物質點法輔助崩塌監測預警系統-以光華崩塌地為例

Abstract

邊坡穩定性評估是山坡地治理與防災規劃的核心工作，其分析結果往往直接影響後續工程設計與現場監測策略。傳統上，學界與工程師多利用極限平衡法（Limit Equilibrium Method, LEM）或有限元素法（Finite Element Method, FEM）來計算安全係數，並據此判斷邊坡是否穩定。然而，這兩種方法皆無法全面再現邊坡從初始變形到破壞的整個運動過程。 為了克服此問題，本研究採用物質點法（Material Point Method, MPM）進行二維數值模擬，基於實地地質調查、既有文獻地層剖面與高解析度 DEM，建立物質點法模型，並提出「崩塌臨界位移」概念，作為坡面失效的判定門檻。接著透過 MPM 數值模擬分析主滑動面位移分佈，並據此制定伸縮計、傾斜管及 GPS 等監測儀器的最佳佈設策略，以確保關鍵區域能在變形初期即時掌握異動。 除此之外，也提出動態調整警戒門檻（20 mm／日至 40 mm／日）之建議，以兼顧實用性與應變效率。比較二維與三維模型在坡度（30.96°–34.44°）與長寬比條件下的相似度分析，則指出在特定 L/D 範圍內，二維模擬可在 5% 誤差內替代三維計算，從而在資源受限時提供快速模擬；當條件不適合時，則需採用三維模型以捕捉更全面的滑動機制。 本研究所提出的 MPM 模型構建流程、監測佈設策略、地下水位情境分析及二維/三維模型適用性比較，不僅為光華崩塌地的預警與應急決策提供了全面的技術框架，也將大幅提高現場監測與防災效率，為類似山坡地區的災害風險管理提供重要參考。

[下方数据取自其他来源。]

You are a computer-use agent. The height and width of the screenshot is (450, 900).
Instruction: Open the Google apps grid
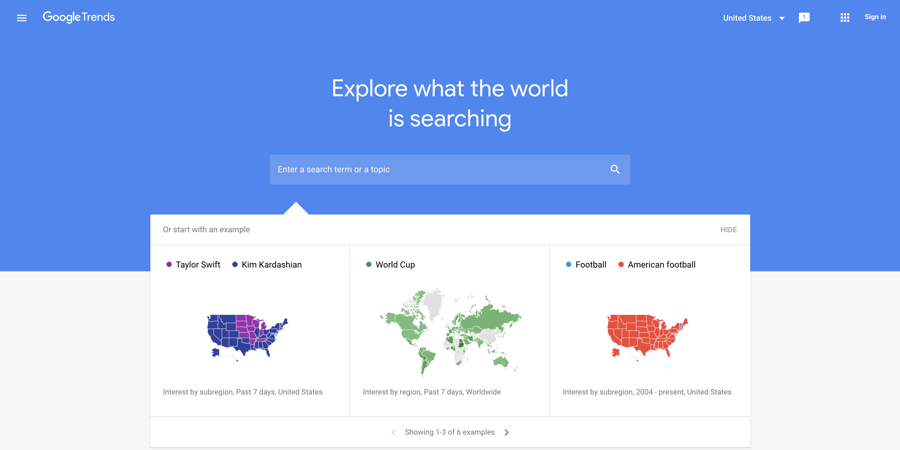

Slope stability assessment is fundamental to hillside management and disaster mitigation, directly informing engineering design and field monitoring strategies. Traditionally, Limit Equilibrium Method (LEM) and Finite Element Method (FEM) have been used to compute safety factors, but neither captures the full kinematic evolution from initial deformation to failure. To address this limitation, this study employs the Material Point Method (MPM) for two-dimensional numerical simulations. We integrate field geological surveys, published stratigraphic profiles, and high-resolution digital elevation models to build a detailed MPM representation of the Guanghua landslide site, introducing the concept of a “critical collapse displacement” as a failure threshold. Using MPM, we analyze displacement distributions along the primary sliding surface and derive an optimized layout for extensometers, inclinometers, and GPS stations to ensure early detection of anomalous movements in high-risk zones. We also recommend dynamically adjusting the warning threshold from 20 mm/day to 40 mm/day to balance practical constraints with timely response. A comparative study of two- and three-dimensional models—across slopes of 30.96°–34.44° and varying length-to-width ratios—indicates that, within a specific “L/D range”, two-dimensional simulations can reproduce three-dimensional results within 5% error, enabling rapid screening when computational resources are limited; outside this range, three-dimensional modeling is necessary to capture the full sliding mechanism. Overall, the methodology presented—encompassing MPM model development, instrument deployment strategies, groundwater-level scenario analysis, and two- versus three-dimensional model applicability—provides a comprehensive technical framework for real-time warning and emergency decision-making at Guanghua and serves as a valuable reference for landslide risk management in analogous mountainous terrains.